WA updates whole-of-government security policy

The WA government has issued updated information security guidelines, with the public release of the new Digital Security Policy (PDF) occurring in the same week as the release of a less-than-flattering report from the WA Office of the Auditor General (OAG).

The initial version of the policy was released in May 2016.

The OAG released its annual information systems audit report, which revealed that many state government agencies are still failing to implement basic IT security measures. Problems include poor password management and out of date processes to recover data and operations in the event of an incident.

It was the latest in a long string of damning assessments of WA government security from the OAG.

The Office of the Government Chief Information Officer (OGCIO) oversaw the development of the updated security guidelines, which were finalised earlier this month.

The guidelines set out key policies for agencies, including:

• The development of an information security management system (ISMS).

• Establishing governance that details decision rights, roles, and accountability for managing digital information security risks.

• Agencies must have a process that ensures assessment and appropriate treatment of digital security risks.

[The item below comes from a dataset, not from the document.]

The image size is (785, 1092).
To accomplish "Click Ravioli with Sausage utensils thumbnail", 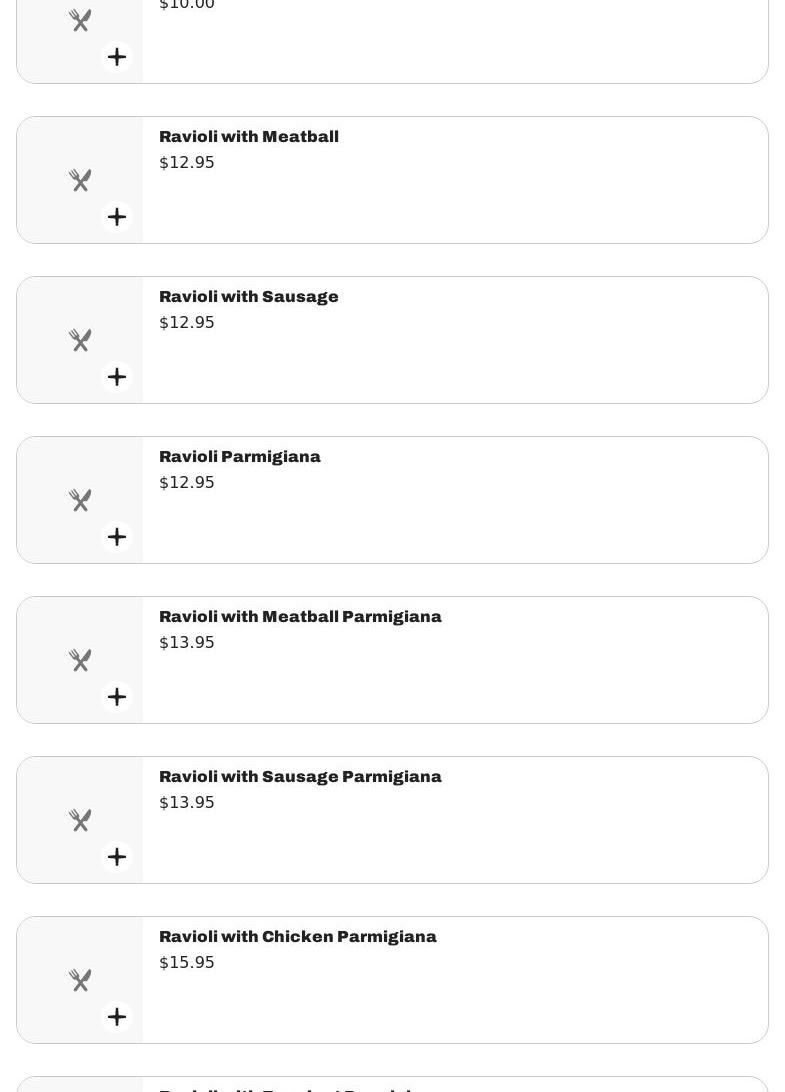I will tap(80, 340).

• Agencies must ensure that digital security arrangements include formal mechanisms for continuous improvement. Digital security arrangements must be routinely monitored, reviewed and tested

“Implementation of the Policy will be a progressive and evolving process,” the document states.

“It is not expected that agencies will immediately assume a fully mature implementation. Rather, agencies should assess their current capability and maturity, and where shortfalls are identified, develop a roadmap for achieving the requisite level of capability.”

Agencies are also subject to a number of related government policies, such as Public Sector Commissioner-issued guidance on risk management and business continuity planning.

The OGCIO is strongly encouraging agencies to implement the ISO 27001: Information technology – Security Techniques – Information security management systems – Requirements standard as the basis of their ISMS.

“For eight years, the previous Liberal National government failed to address damming auditor general reports which demonstrated many government agencies had insufficient security governance and procedures,” innovation and ICT minister Dave Kelly said.

The WA government has so far avoided being hit by WannaCry and Petya, Kelly said.

“These ongoing attacks demonstrate the seriousness of the situation and the importance of ensuring WA government agencies are on the front foot in preventing successful attacks,” the minister said. “We are committed to building a capable public sector that manages risk and delivers benefits.”

The Victorian government recently signed off on a new cyber security strategy.